Marketers realized that consumers now had access to all the information they would need to make new kinds of buying decisions in a new kind of purchasing cycle. Search engines became the de facto gateway to anything to be found online, and by the year 2000, Google had realized that this could be monetized, and it launched the first version of its AdWords product, letting advertisers bid to show their ads to people typing in keywords that indicated an interest in their products and services. Publishers were plastering their content, widely available for free, with banner ads, and ad serving technology was connecting supply and demand at scale.
We had all learned to depend on email throughout the 1990s and by 2003, we already had CAN-SPAM compliance legislation to deal with the advertisers that had figured out just how cheap and easy it was to blast their messages in this electronic version of traditional direct mail. As spam was brought under control, a new breed of tools and technologies was created, and the modern integrated email management platforms and marketing automation platforms have now evolved. Now, keep in mind, that this was just a little over a decade ago, and there was still no such thing as YouTube, social networking meant physical encounters with other humans, mobile phones were used to actually call people, and if you said the word "tablet", people would assume you were talking about writing on stones.
As infrastructures raced ahead, providing ever more bandwidth, storage, and computing power, the web changed from a place to present static information to a platform for interaction. During this time, people's original skepticism of entering credit card information on a website has turned into an e-commerce revolution. By 2011, eBay had sold nearly 40 Ferraris on its mobile app, and today, we regularly tap our phones to today's new cash registers to beam over payments for our lattes.
Perhaps the most importantly, the exhaust stream of data left behind every one of these interactions has never been richer. From the log file parsers to today's enterprise analytic solutions and big data tools, marketers have never before had access to more data. Couple this with unprecedented computing power, and today, we're realizing the dreams of data driven decision making, and even real time prediction and automation to achieve massive, customized, one to one consumer interactions at scale.

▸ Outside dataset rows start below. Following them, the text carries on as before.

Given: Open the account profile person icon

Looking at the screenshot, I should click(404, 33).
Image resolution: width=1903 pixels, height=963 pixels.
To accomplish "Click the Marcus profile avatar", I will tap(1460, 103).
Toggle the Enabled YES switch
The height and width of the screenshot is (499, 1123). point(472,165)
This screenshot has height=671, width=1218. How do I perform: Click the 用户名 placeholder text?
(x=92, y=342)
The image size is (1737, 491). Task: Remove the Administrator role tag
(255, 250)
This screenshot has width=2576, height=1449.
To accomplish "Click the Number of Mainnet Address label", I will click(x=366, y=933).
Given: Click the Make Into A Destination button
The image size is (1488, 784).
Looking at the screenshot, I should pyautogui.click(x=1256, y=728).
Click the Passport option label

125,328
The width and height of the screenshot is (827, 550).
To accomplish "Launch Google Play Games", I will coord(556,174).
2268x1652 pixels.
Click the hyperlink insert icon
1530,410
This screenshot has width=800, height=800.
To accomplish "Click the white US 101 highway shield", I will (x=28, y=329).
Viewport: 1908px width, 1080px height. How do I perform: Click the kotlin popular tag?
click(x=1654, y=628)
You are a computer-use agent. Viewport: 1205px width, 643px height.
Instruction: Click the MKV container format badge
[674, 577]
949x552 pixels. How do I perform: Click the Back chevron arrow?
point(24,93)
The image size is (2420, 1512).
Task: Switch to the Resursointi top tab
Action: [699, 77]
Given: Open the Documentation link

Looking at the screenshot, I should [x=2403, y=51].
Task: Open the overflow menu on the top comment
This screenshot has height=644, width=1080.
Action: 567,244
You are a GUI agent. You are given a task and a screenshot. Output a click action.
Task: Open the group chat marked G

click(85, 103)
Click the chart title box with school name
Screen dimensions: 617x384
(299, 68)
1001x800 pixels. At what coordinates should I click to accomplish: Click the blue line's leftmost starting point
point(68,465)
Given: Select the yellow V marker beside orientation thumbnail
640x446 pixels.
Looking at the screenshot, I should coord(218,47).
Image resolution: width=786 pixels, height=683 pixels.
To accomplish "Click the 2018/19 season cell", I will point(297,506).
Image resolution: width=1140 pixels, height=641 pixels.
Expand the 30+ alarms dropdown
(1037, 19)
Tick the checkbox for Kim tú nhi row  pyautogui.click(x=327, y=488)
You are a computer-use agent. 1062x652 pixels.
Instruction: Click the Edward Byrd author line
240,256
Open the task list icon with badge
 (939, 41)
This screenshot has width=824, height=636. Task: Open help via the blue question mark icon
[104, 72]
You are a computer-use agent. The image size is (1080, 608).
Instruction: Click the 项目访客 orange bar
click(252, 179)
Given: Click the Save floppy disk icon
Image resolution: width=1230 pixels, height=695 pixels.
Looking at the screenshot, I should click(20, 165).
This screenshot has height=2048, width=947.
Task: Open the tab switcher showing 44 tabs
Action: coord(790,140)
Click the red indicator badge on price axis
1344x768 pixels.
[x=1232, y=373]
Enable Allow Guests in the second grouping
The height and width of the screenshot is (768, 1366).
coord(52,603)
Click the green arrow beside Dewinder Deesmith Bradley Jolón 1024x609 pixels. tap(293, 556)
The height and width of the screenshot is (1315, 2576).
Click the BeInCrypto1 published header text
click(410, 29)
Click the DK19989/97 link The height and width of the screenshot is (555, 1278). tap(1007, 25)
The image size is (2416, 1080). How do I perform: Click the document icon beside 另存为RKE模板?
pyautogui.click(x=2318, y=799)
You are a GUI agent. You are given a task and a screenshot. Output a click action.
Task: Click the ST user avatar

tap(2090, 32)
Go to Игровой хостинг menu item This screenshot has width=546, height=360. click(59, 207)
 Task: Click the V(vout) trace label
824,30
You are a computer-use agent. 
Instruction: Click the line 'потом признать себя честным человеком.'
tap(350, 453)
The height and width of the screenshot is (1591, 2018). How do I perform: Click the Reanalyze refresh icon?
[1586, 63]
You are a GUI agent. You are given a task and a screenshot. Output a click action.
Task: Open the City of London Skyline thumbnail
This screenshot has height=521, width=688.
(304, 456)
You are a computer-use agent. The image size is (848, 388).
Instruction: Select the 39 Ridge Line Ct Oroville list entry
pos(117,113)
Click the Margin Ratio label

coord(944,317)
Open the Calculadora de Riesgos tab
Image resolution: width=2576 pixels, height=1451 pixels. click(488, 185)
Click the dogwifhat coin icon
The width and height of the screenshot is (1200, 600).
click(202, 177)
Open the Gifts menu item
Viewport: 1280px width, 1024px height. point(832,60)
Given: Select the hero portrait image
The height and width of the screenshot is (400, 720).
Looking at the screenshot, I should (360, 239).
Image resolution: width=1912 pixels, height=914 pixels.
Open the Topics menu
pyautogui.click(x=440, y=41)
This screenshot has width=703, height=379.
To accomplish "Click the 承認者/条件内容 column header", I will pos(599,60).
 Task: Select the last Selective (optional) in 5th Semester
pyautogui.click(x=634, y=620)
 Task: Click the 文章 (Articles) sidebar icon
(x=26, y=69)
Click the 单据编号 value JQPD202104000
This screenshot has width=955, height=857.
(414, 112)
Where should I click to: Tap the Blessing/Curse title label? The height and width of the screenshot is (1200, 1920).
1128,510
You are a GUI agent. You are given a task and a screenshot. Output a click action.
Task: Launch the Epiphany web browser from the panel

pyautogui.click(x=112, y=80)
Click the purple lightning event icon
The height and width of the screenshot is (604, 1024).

Despite the years and years of doomsday predictions about the demise of traditional media, all of this has happened while it has remained an integral part of the marketing mix. While on demand and streaming media has indeed burst onto the scene, there's yet to be a mass throwing out of our television sets. Billboards and outdoor advertising is still surrounding us as we traverse the streets, and there's no shortage of radio to listen to, or print media to hold in our hands. Sure, these mediums have adapted. Television has embraced the online channel, magazines have moved into digital formats, and there's even technology out there that will switch ads at a bus stop, depending on who might be standing there.
A lot has happened in just over 20 years, and we as consumers, have made massive shifts in our behaviors based on this digital revolution that we're all living through. Marketers have kept up, leveraging these new mediums, and platforms and processes to address the new purchasing patterns that we all exhibit. These are exciting times. It's worth looking into what today's landscape looks like and how you can leverage it to reach and interact with the consumers of the 21st century.
NOTE: While specific software and platforms aren't endorsed, you will see how tools like a customer relationship management system and web analytics work in a successful marketing mix.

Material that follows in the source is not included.